大家你一言我一語,不是說何小萍“偷丁丁軍裝不承認”就是林丁丁怒斥何小萍,“撒謊精!”可誰知此時的何小萍被惹急了,給了女兵一聲嚎叫,“我沒撒謊!”

原著《芳華》裡對這一聲號叫有詳細的描述,“從來不知道她還會叫!從來不知道她身體某處藏著這樣一聲叫!”那一聲號叫包含著何小萍所有悲慘的過去,它穿越了過去,甚至淒厲著未來!

後來我瞭解了她的身世,覺得這聲無詞的號叫在多年前就開始起調門,多年前就開始運氣,在她父親自殺的時候,或許在弟弟揪住她的辮子說“辮子怎麼這麼粗明明是豬屎橛子”的時候,也或許是在她母親識破了那件被染黑的紅毛衣以及兩個絨球如何做了豐胸材料而給了她兩耳光的時候……

可女兵不依不饒,一口斷定,“那海綿胸罩在她身上穿著”並決定要從何小萍身上搜出證據,小芭蕾先人一步,上來撕扯何小萍的衣服。

之後,分隊長突然出現,制止了這場鬧劇:“過分了啊!什麼大不了的事,都是一個宿舍的戰友!”何小萍羞愧地跑走......

————————

**產出要求**: 將文段中以「後來我瞭解了她的身世」開頭的那一段改寫成條列形式,保留其主要事實。

**顯示資料**:
————————

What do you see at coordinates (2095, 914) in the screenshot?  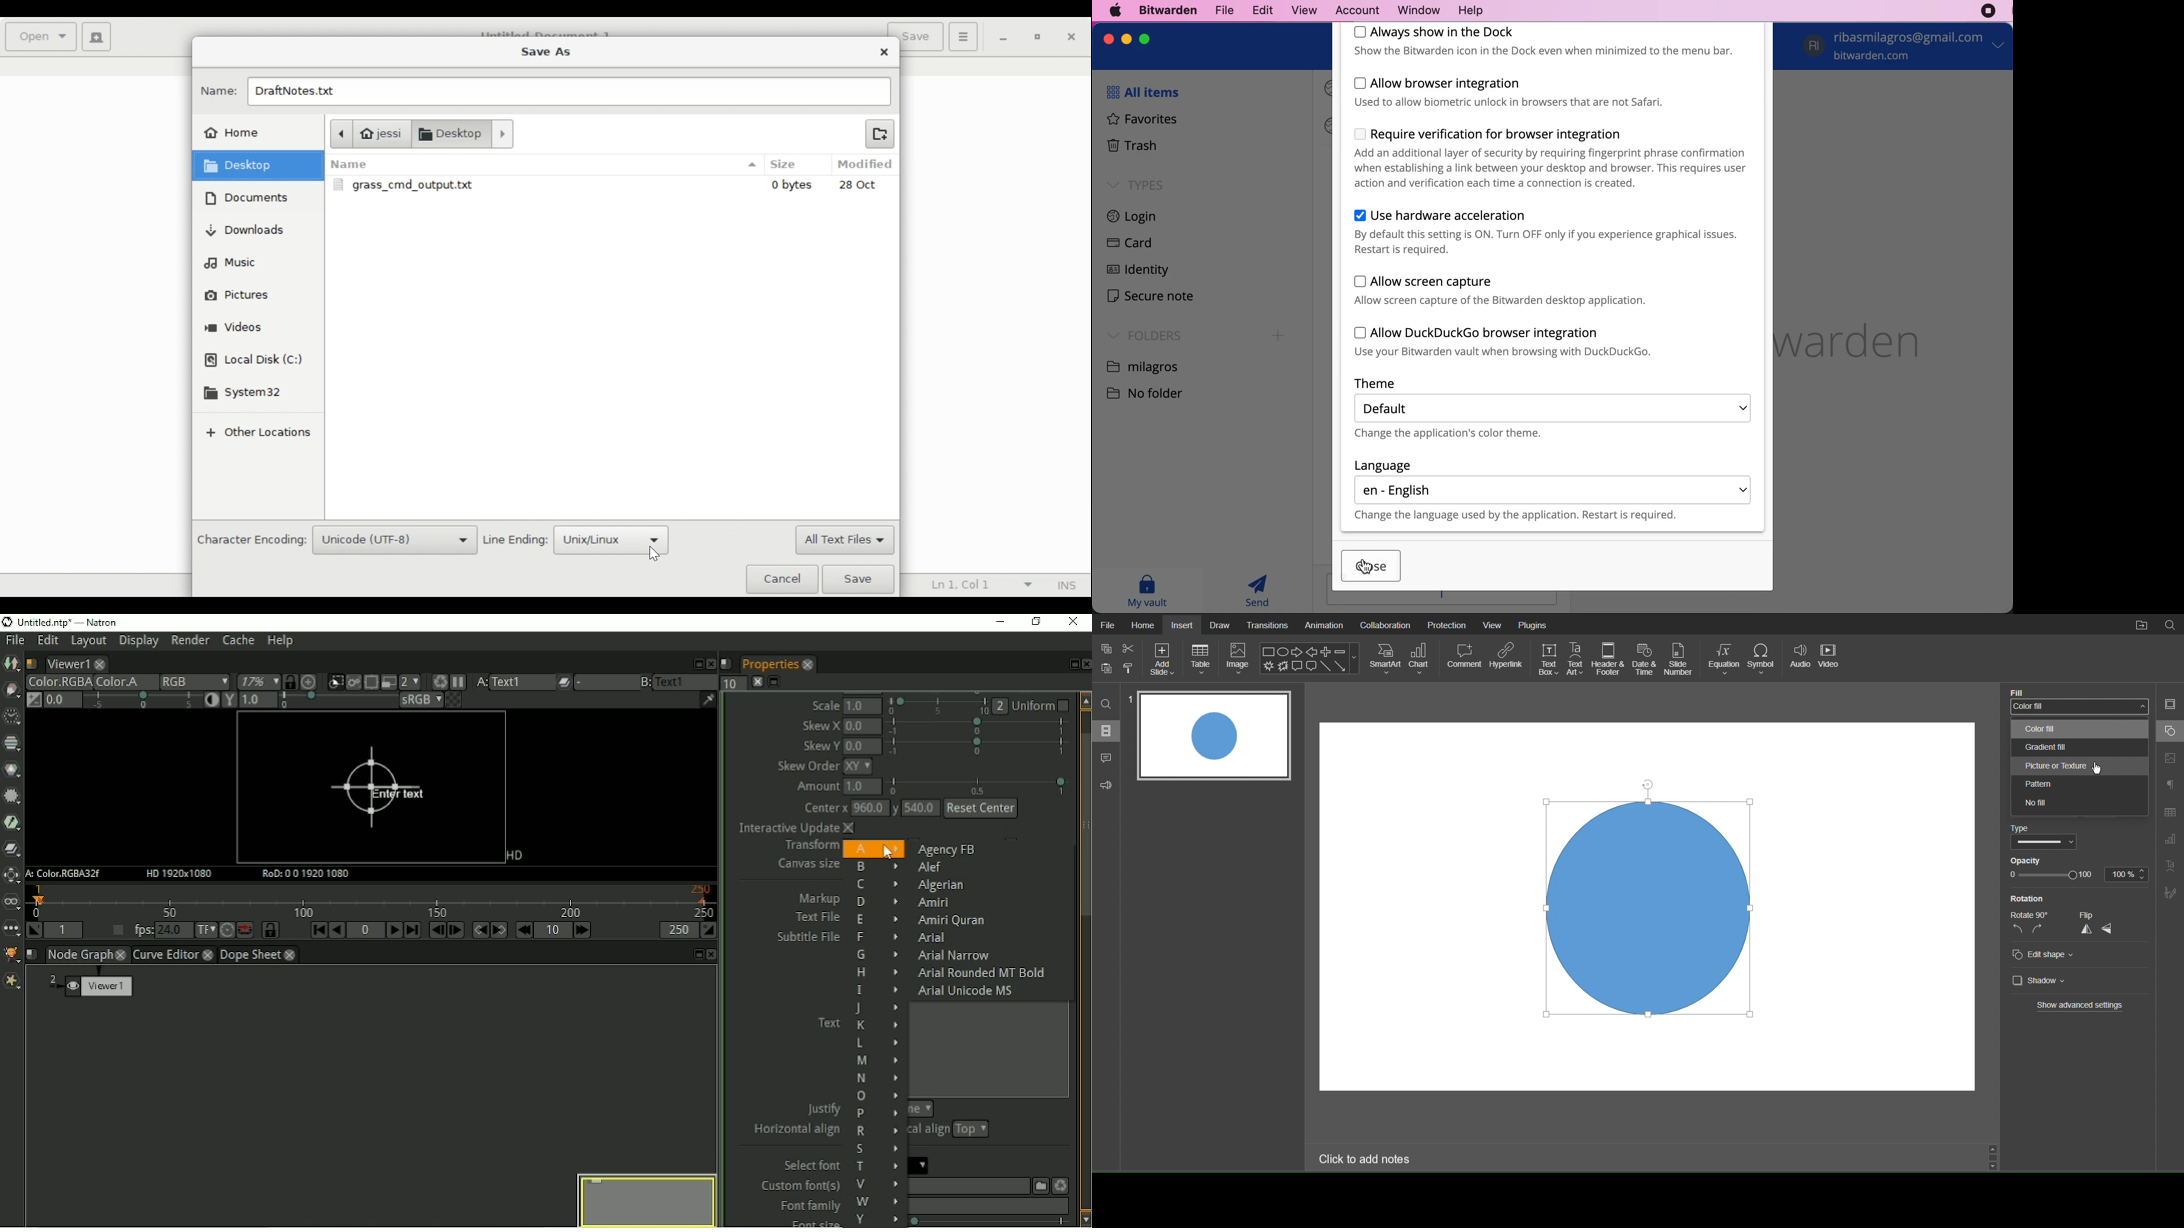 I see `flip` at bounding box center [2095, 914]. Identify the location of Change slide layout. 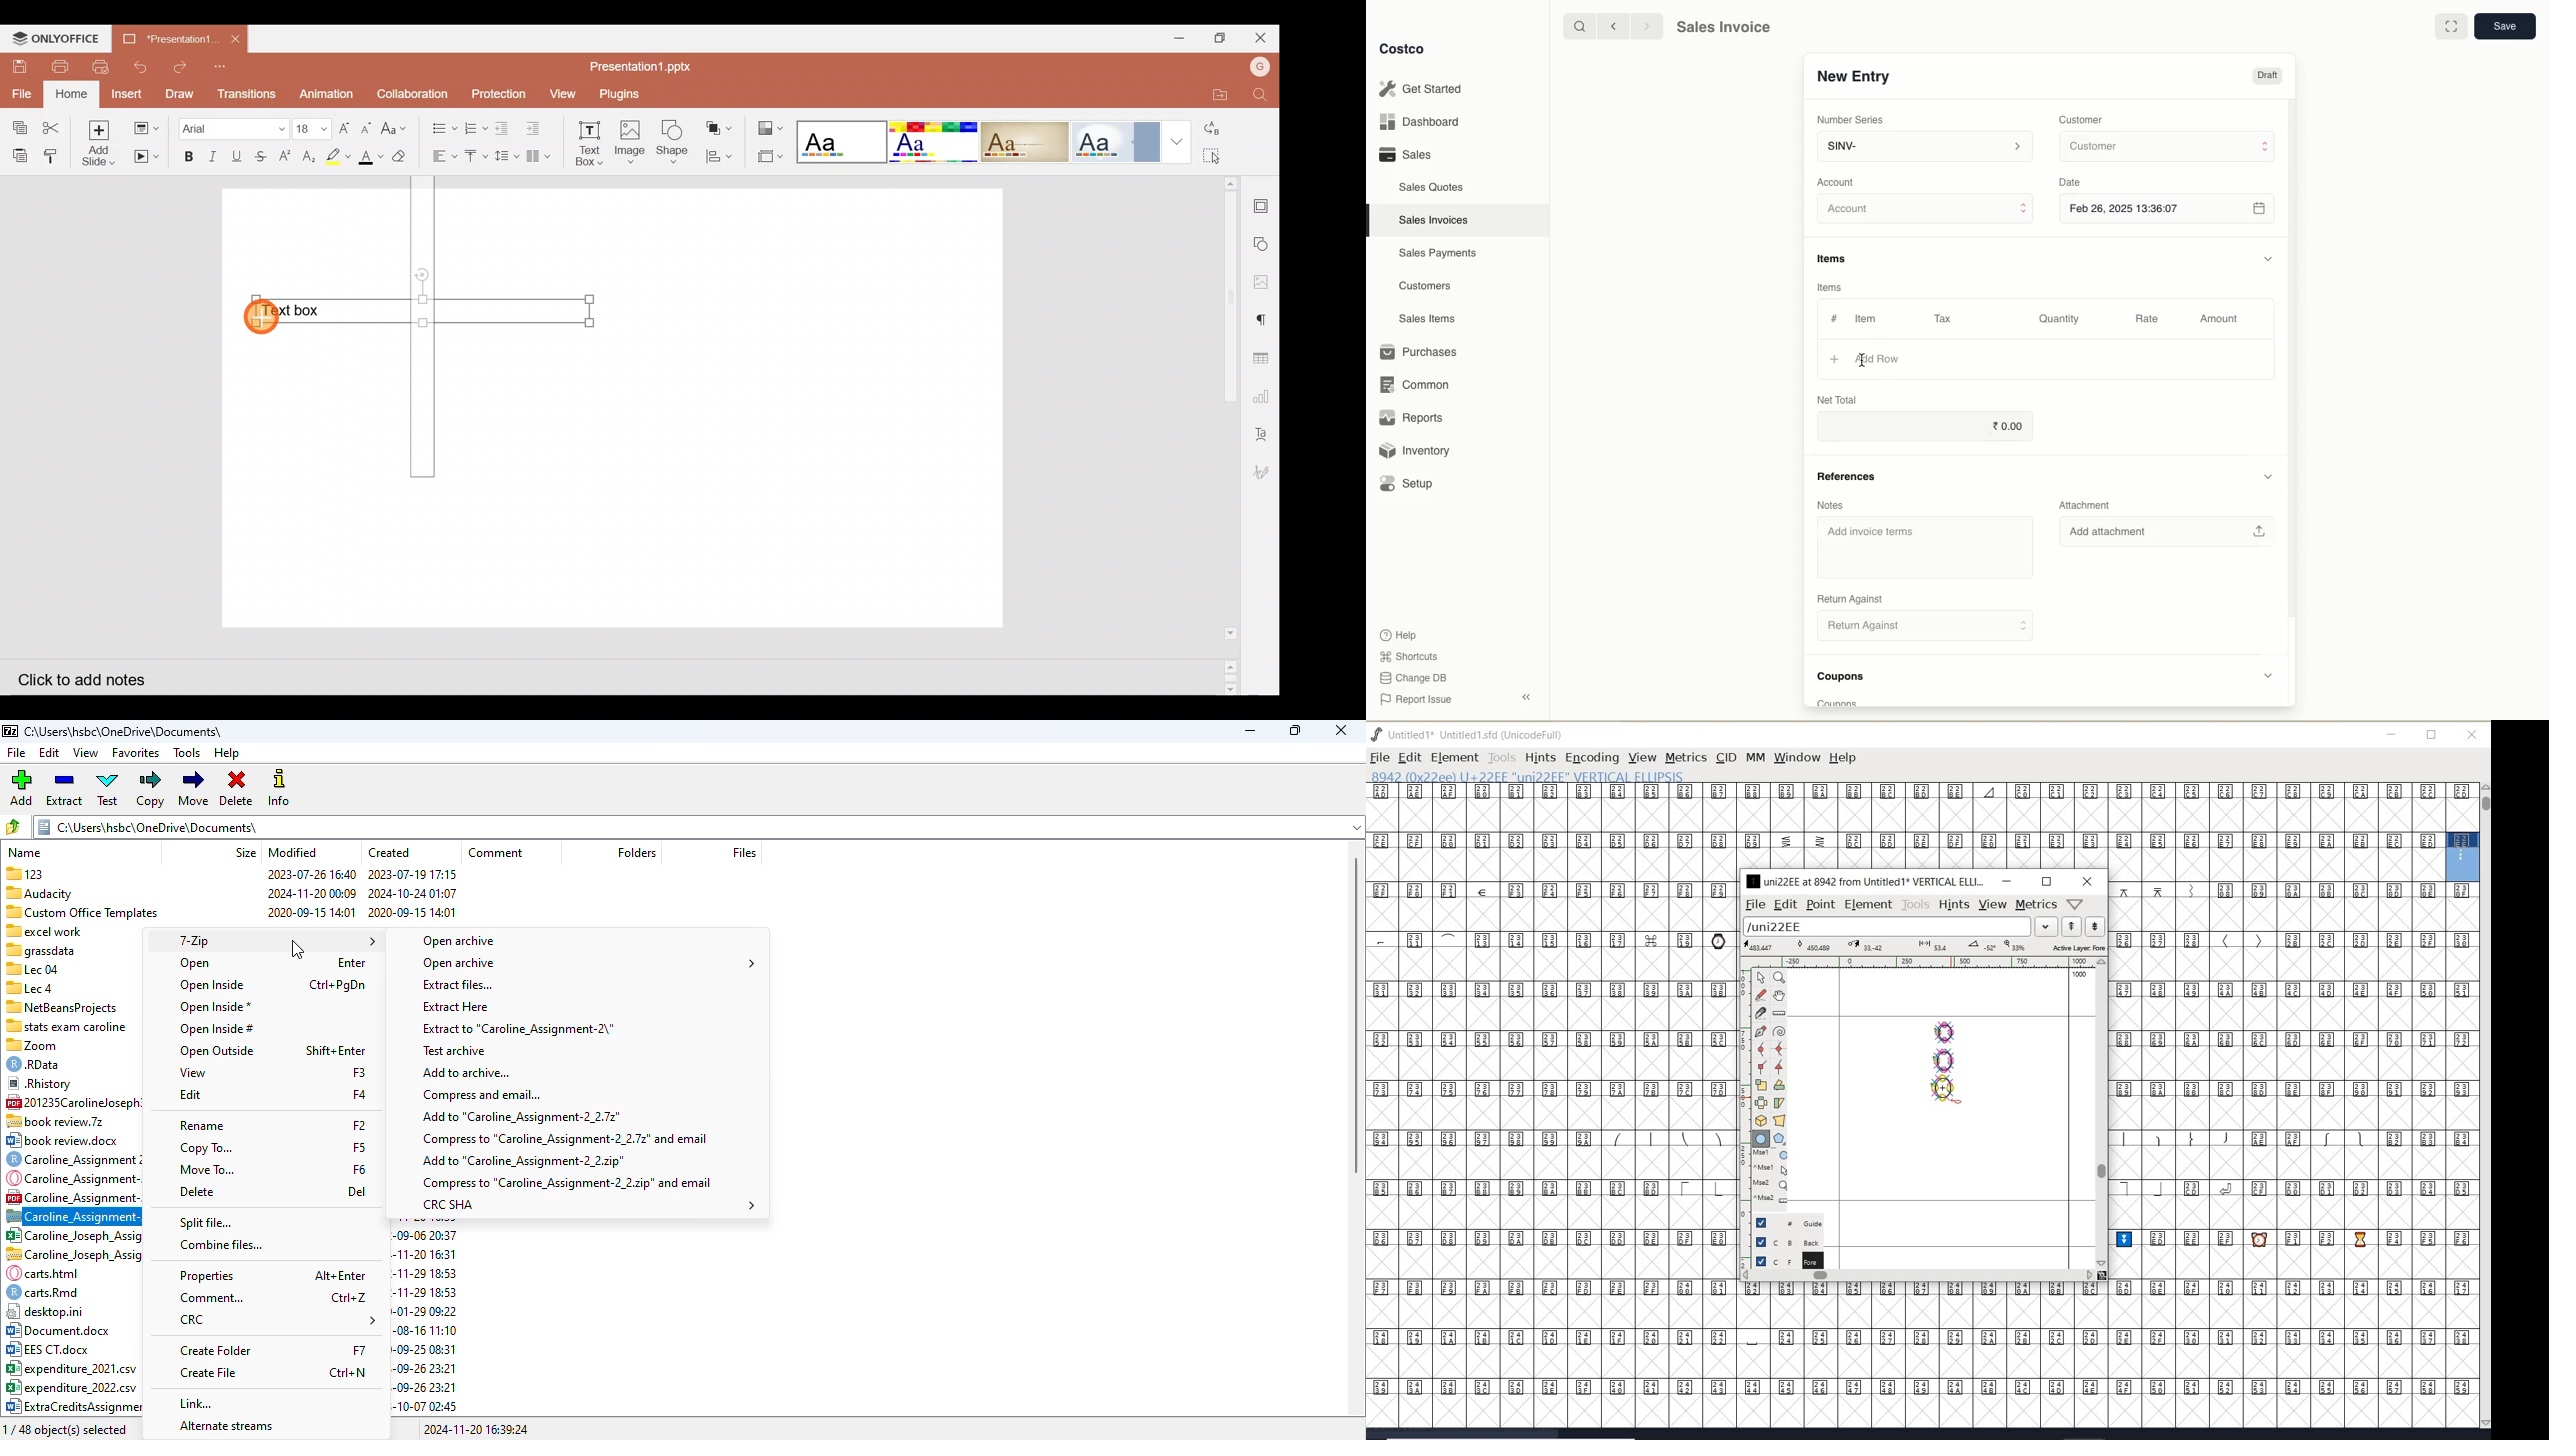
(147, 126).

————————

**答案如下**:
- 瞭解何小萍的身世後,認為那聲無詞的號叫多年前就已開始醞釀。
- 可能始於她父親自殺的時候。
- 也可能始於弟弟揪住她的辮子,說辮子粗得像「豬屎橛子」的時候。
- 也可能始於母親識破她把紅毛衣染黑、用兩個絨球做豐胸材料,並打了她兩耳光的時候。